### Problem
Find the line with "Sort by the" in the entries below, then output every line from it down to the line with "Screen dimensions: 1389x868", exactly and with no pictures.

### Data supplied

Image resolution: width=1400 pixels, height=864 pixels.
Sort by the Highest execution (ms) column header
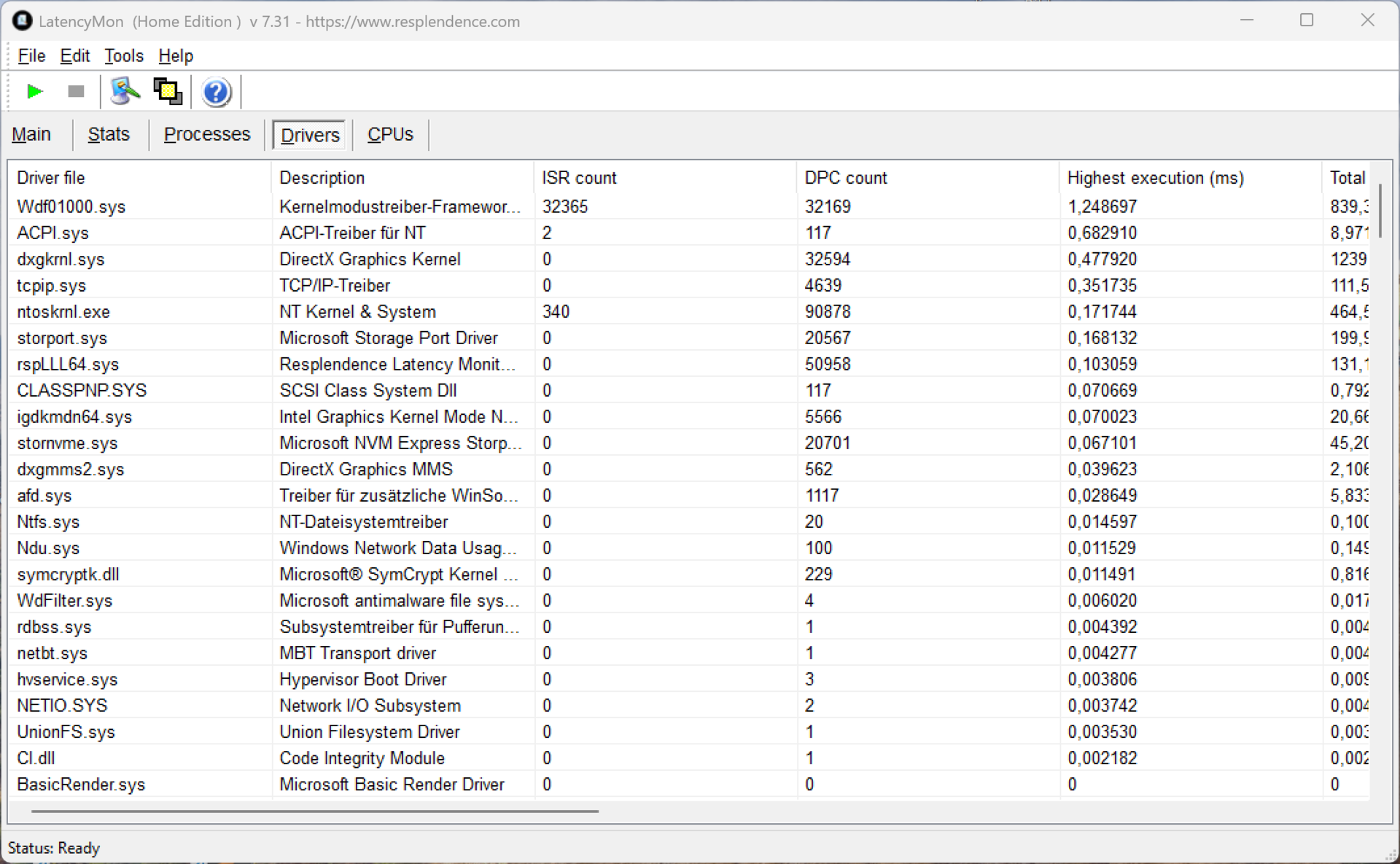click(1155, 178)
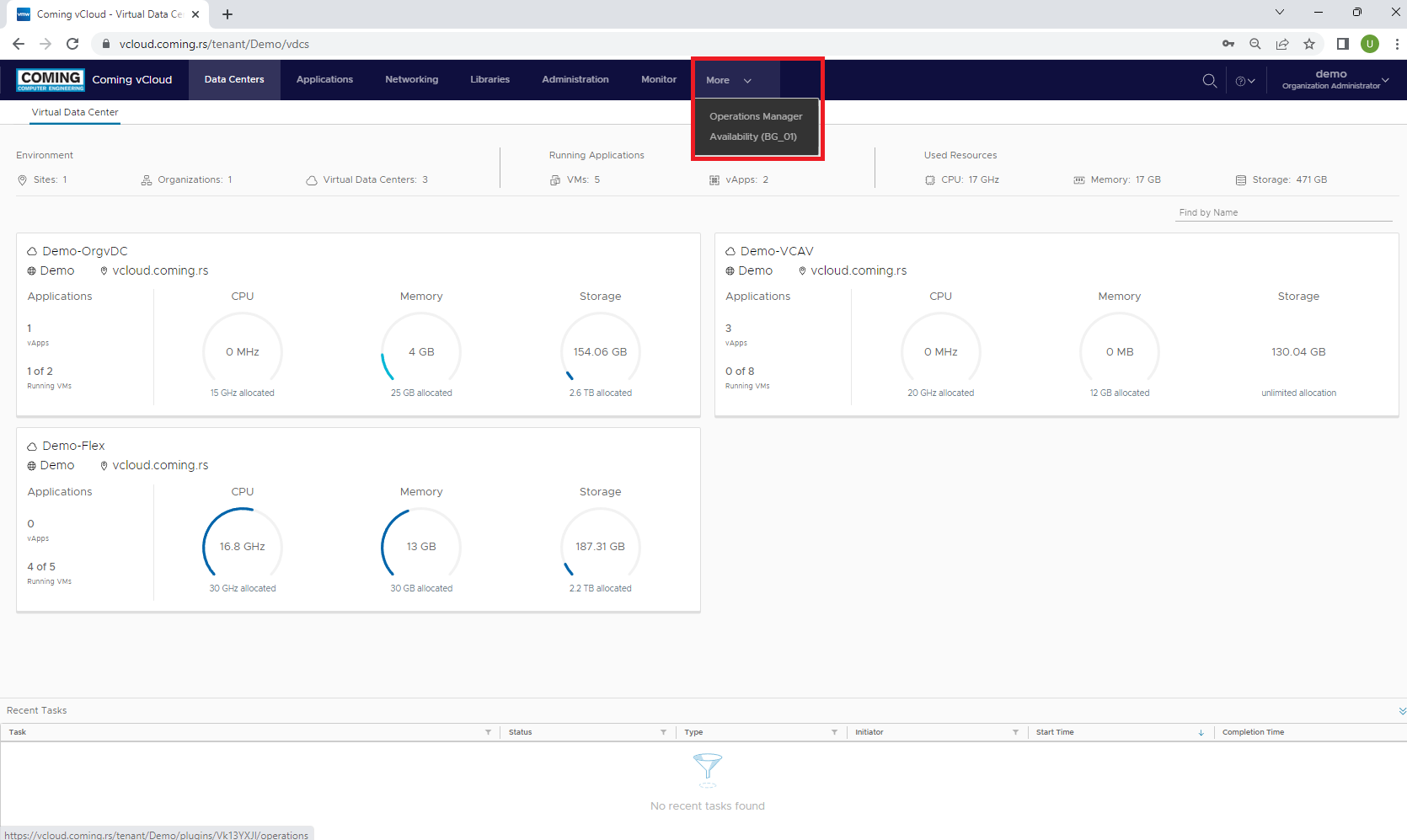
Task: Open the help menu via the question mark icon
Action: click(1240, 80)
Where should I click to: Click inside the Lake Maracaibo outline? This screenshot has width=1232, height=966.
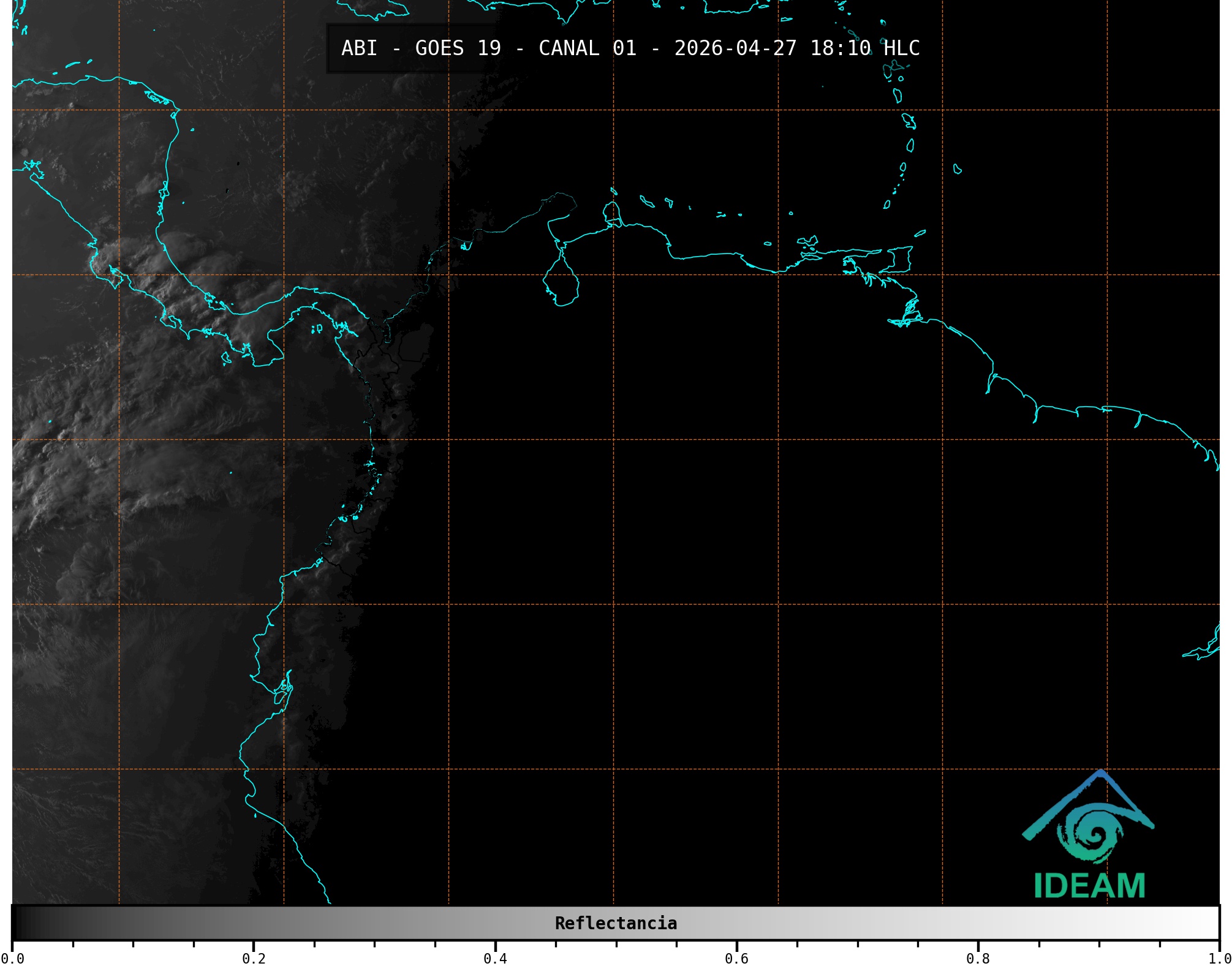coord(562,283)
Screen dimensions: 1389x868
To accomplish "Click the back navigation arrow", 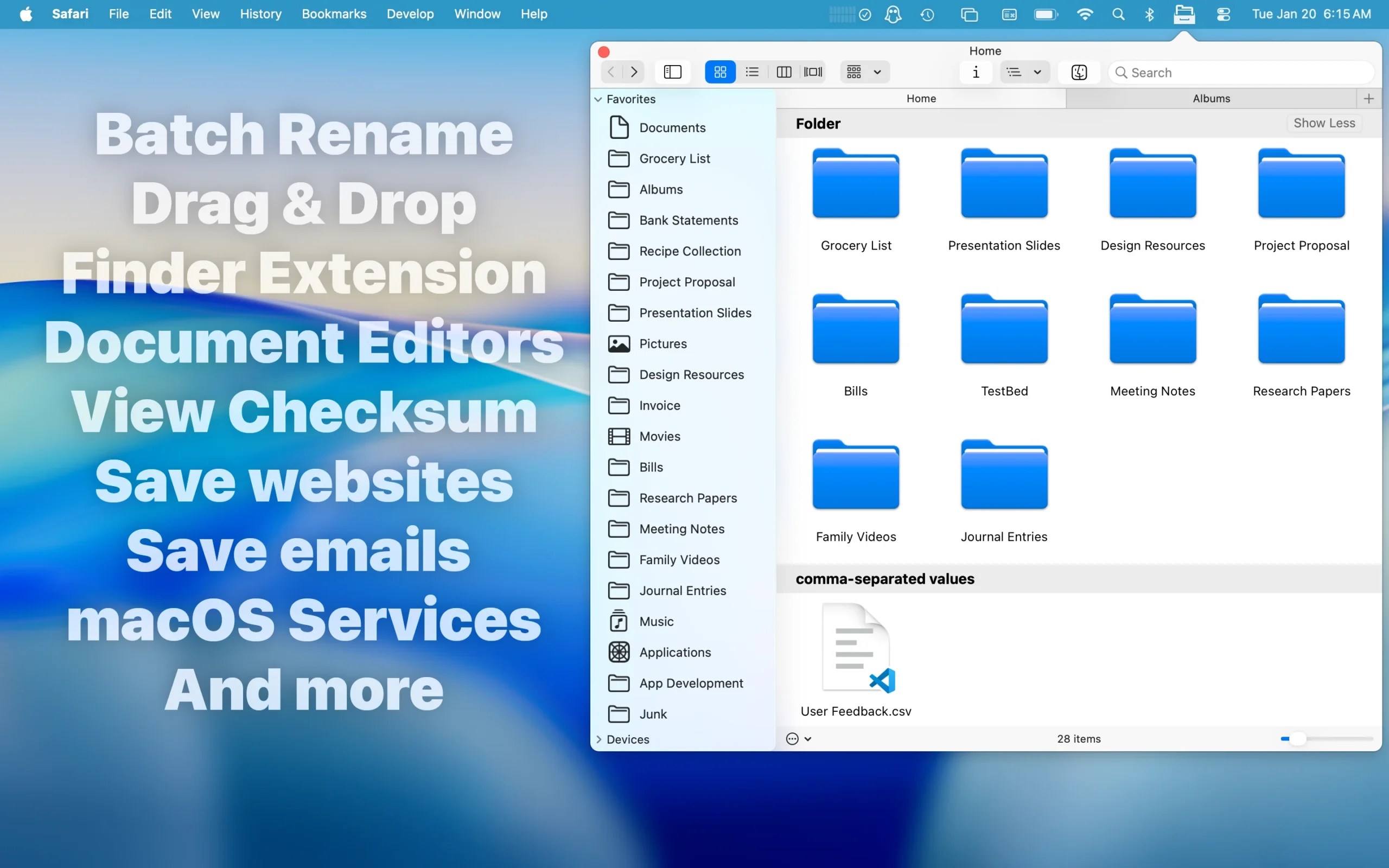I will (611, 72).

### Task solution
Sort by the Highest execution (ms) column header
click(1155, 178)
Task: Open the help menu via the question mark icon
Action: click(1240, 80)
Where should I click to: Click inside the Lake Maracaibo outline? This screenshot has width=1232, height=966.
coord(562,283)
Screen dimensions: 1389x868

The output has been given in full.